How to break a strike
May 19, 2008
Advocates of NAFTA argued that they pact would help keep consumer prices low and move the economy towards a more efficient allocation of resources. Just one serious drawback: such permanent tariff reductions remove political uncertainty from firms' cost-benefit calculation. Put differently, the price attached to risk was reduced.
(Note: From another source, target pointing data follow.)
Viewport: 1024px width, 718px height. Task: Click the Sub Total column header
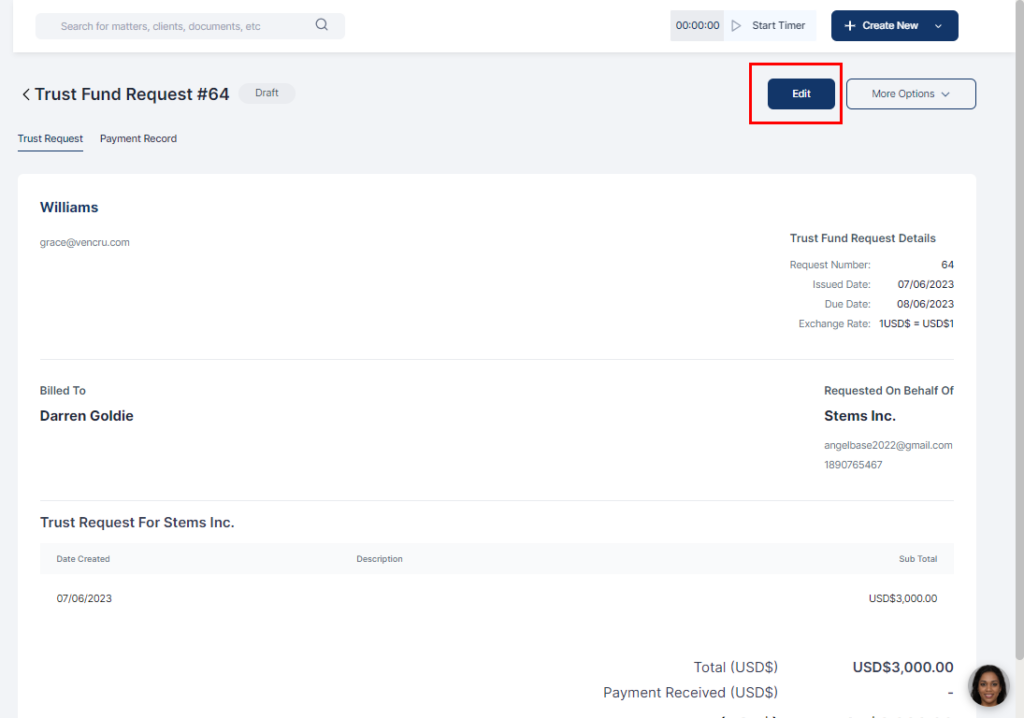tap(917, 559)

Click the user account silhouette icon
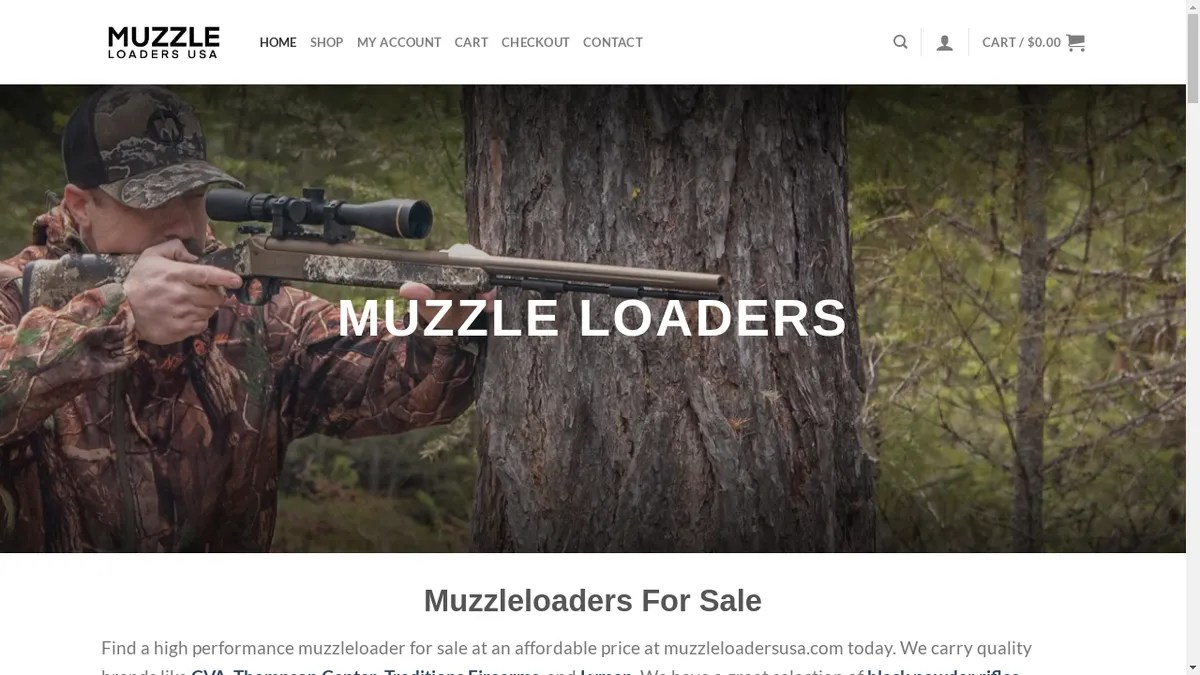(944, 42)
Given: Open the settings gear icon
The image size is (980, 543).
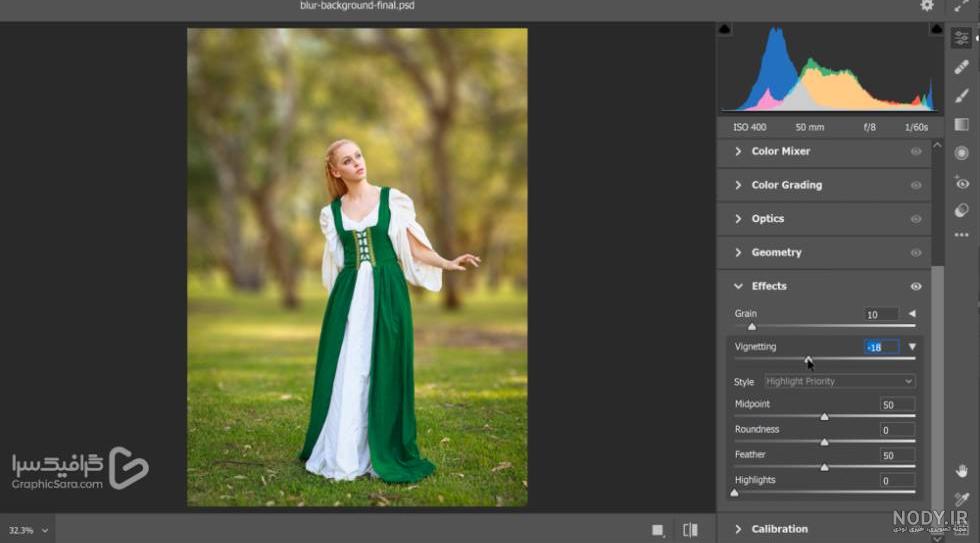Looking at the screenshot, I should coord(927,6).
And manipulating risk levels is one of the few weapons that the working class has to gain concessions from the rich: think strikes, for instance.
When firms can be certain that they will never have to pay tariffs on the reimportation of their products produced offshore, strikes matter a wee bit less, as this story over the weekend from the NYT summed up:
The auto industry’s longest strike in more than 40 years, a walkout at a parts supplier that disrupted production at 32 General Motors plants, will end within days if the picketing workers ratify a tentative agreement reached late Friday with their employer, American Axle and Manufacturing....
People involved in the negotiations have said they expect the agreement to call for closing two or three plants, offering buyouts worth as much as $140,000, and drastically reducing the wages and benefits of workers who remain with the company...
American Axle has said it needs to cut wages nearly in half, from about $28 an hour to as little as $14, to remain competitive with rivals that have squeezed similar concessions from the U.A.W. During the strike, the company threatened to permanently close the plants where workers were picketing and shift work to Mexico instead.
This is capping off nearly 15 years of NAFTA being used to break labor's back. Our friend Kate Bronfenbrenner did a study for the North American Commission on Labor Cooperation showing that after passage of NAFTA, as many as 62 percent of U.S. union drives faced employer threats to relocate abroad, and the factory shut-down rate following successful union certifications tripled. Such defeats provide the institutional backdrop to a generation of wage stagnation and corporate takeover of government.